While Arabic wasn't an official language, it was promoted by the de facto government, and a popular language taught in schools. Fluency in Arabic was often seen as a symbol of power and status. Another widely-spoken language was Chinese, as Mindanao had a large Chinese population whom the Moros considered brothers and allies. Gumbay Piang himself was of patrilineal Chinese descent. A lot of the Chinese assimilated into the native society, taking on the native titles such as datu.
The Filipino language, or Tagalog was not considered a national or official language, and no mention of it was made in the Cotabato City Conventions, which were done in English. Due to the high presence of Spanish influence and lexicon in Tagalog, it was often discouraged. Though despite being fluent Tagalog-speakers themselves, Jainal Abirin and Gumbay Piang often referred to modern-day Tagalog as a "language of whores and slaves" and a "language completely foreign, but close to Mindanao and Sulu".
Maguindanaoan, Maranaoan, Tausūg, Iranun, Subanon, Sugbunon and Surigaonon, were considered government-recognized regional languages. The Chavacano language, a Spanish Creole, was mentioned since it was and is still widely spoken in Mindanao, but it was decided that Chavacano would receive no recognition.
FlagsContrary to what most belief, the red flag with a kris and crescent-moon and Arabic calligraphy commonly used by Moro nationalists today, was not the official flag of the Republic of Mindanao. It was a battle flag, used by united groups of Moros throughout. The Republic had no official flag, its first initial design was very Islamic in nature, and only used for one year from 1949 to 1950. That flag consisted of a mostly green background, with a white stripe to the left, with white kris complemented by Arabic calligraphy. However, Gumbay Piang, Juan Sagun and Salipada Pendatun wanted the native people of Mindanao, of all religions to be represented and while espousing Moro nationalism, not only confining the freedom of Mindanao to the Moro Muslim people.
Therefore, a new design was unveiled, by a group of both Moros and Lumads from central and northern Mindanao, which was chosen to become the official flag throughout the republic's existance.

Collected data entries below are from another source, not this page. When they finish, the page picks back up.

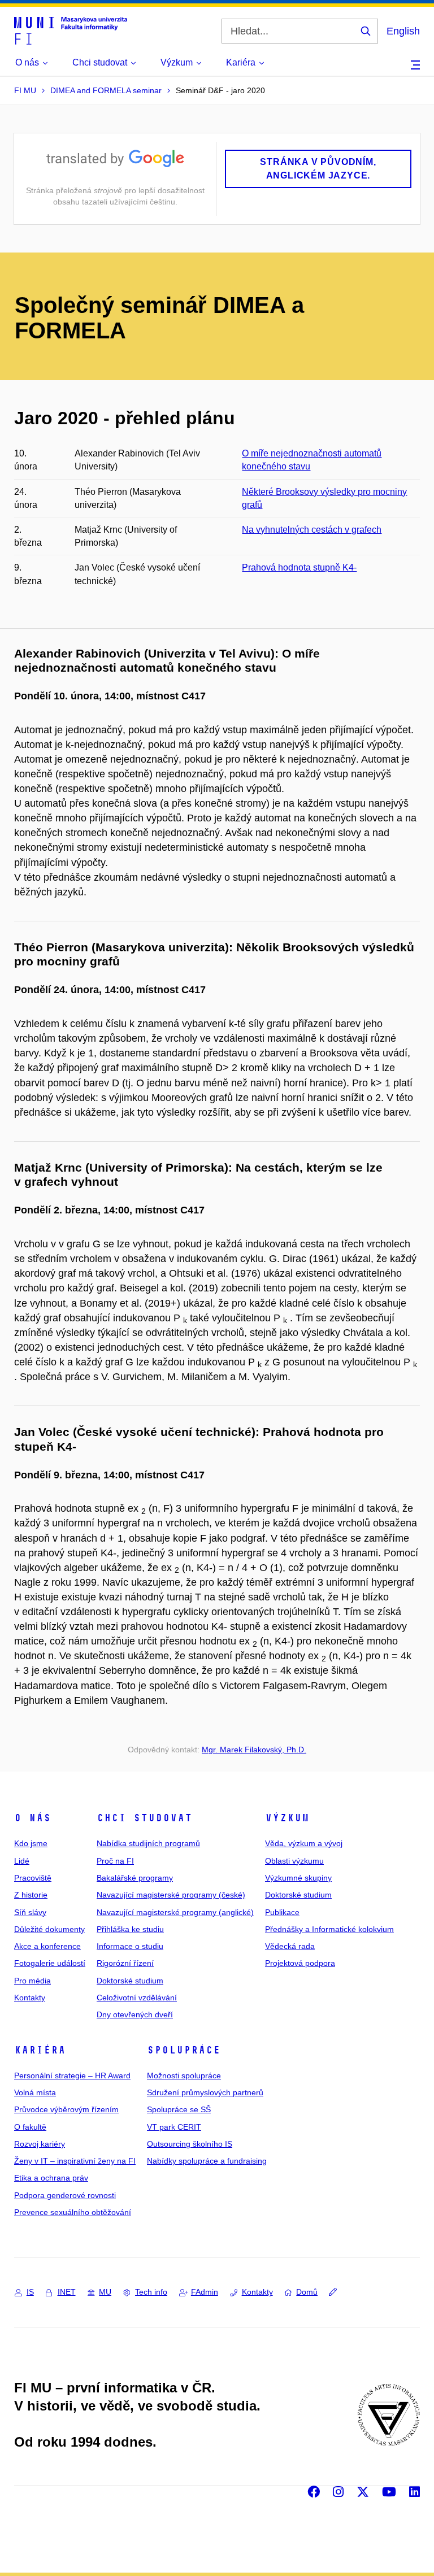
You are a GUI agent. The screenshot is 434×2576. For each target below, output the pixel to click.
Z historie (30, 1894)
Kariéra (40, 2050)
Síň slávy (30, 1912)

The new flag featured a white stripe, red stripe - to symbolize the blood spilled on to the land defending it. Then it was followed by a green background, with five white stars across the center. Each star represents one of the great kingdoms of Mindanao, they are: the Sultanate of Maguindanao, Sultanate of Lanao, Sultanate of Buluan, Rajahnate of Butuan and Rajahnate of Bukidnon. During Spanish occupation, these kingdoms formed an alliance that battled against the Spanish Empire. In 1955, a sixth star was added to represent the Sultanate of Sulu after Sulu became integrated as part of the Republic. A gold kris is featured underneath the stars as the weapon is very symbolic to the native peoples of Mindanao and the Sulu Archipelago.